I have witnessed an elderly lady in her 70’s have her ECG go flat during the chemo session, the skill and experience of doctors brought her back to life.

The doctors used all the weapons of cellular mass destruction on my mother, cutting(surgery), burning(radiation), and poisoning(chemotherapy). The treatment would last for over 9 months.

During the day-long chemo sessions, I couldn’t take many meeting calls or do any focused work. The constant beep sounds in the chemo wards, the anxious wait for blood test results that would determine if my mum could take the chemo that day or not, and running around to get the insurance approved for each session were way too many distractions to be able to focus on work. I ended up working 4 days a week and the only silver lining was to be working in a company with colleagues who were both empathetic and accommodating.

While I couldn’t work, I ended up doing something else productive. I got into the habit of reading books and one of them inspired me to write this blog.

There have been quite a few important lessons I learned from my experiences during the treatment. I’m jotting them down here for my own record, and also others who could possibly find it useful.
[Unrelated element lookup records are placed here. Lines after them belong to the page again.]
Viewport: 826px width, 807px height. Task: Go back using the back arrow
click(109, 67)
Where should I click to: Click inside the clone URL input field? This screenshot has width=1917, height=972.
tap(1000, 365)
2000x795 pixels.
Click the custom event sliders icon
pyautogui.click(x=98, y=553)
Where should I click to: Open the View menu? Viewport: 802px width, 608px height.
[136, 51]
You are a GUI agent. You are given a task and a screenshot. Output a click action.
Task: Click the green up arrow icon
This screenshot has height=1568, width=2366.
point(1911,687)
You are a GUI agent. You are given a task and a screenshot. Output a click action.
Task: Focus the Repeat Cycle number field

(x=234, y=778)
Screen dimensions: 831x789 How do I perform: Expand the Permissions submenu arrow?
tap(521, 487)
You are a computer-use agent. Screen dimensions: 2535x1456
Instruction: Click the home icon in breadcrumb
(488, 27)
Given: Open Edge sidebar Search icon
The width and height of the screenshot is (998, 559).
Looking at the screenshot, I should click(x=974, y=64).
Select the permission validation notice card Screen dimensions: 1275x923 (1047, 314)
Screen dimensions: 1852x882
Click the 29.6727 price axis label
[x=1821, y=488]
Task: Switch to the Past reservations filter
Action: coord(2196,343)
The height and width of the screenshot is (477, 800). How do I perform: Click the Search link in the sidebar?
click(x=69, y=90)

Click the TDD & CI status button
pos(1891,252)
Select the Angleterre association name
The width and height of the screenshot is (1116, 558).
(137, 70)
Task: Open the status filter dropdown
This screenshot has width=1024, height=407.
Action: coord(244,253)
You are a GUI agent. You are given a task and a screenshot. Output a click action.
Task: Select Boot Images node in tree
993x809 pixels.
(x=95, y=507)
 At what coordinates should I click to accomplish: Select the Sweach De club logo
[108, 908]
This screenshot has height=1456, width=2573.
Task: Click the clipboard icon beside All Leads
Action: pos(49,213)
  1. To make yourself the primary priority. Family, friends, every other relationship comes next. If my mum had taken better care of her health, with diet, exercises, and periodic screenings — we might have detected the malignancy months earlier. The earlier the cancer is detected, the chances of recovery go up exponentially.
  2. To be grateful and not be greedy. If you have food to eat, a roof above your head, a family that loves you, and a healthy body — you are lucky and you have it all. There are millions who do not have even one of these. Anything that you seek beyond is truly meaningless.
  3. To stay away from fake and negative people. Always stay away from people who think and spread negativity, a single word pointed at the wrong person at the wrong time can collapse months of motivation and mental recovery.
  4. Get your financial basics right. Get your health insurance and emergency corpus sorted, medical procedures and treatments are exorbitantly expensive and remember that no one gives you an insurance policy after you have been diagnosed with cancer (or any other critical illness).
  5. Be compassionate. Be kind and don’t be judgemental, you will never truly know what the other person is going through.
  6. Make donating to the needy part of your monthly budget. I have witnessed many families in the recent past who stop the treatment midway because they have absolutely no financial help whatsoever to fund the costs.
  7. Cancer is not a death sentence. There are many variants, stages, grades, and subtypes of cancers, not all of them are incurable. The treatments have gotten so advanced today, the true challenge is one’s ability to stay mentally strong when bad luck hits you.
  8. Trust doctors, do not depend solely on online search results. When in doubt talk to the expert, there is a reason why certain medical courses last over a decade.
  9. Seeking help for Mental health should not be taboo. I felt uncomfortable showing my vulnerable side to my family during these difficult times and risk making them also feel helpless, I chose to do it with a therapist instead. I believe I am sane today because of the sessions. What an oncologist does to Cancer, a therapist does to the malignancy in your mind.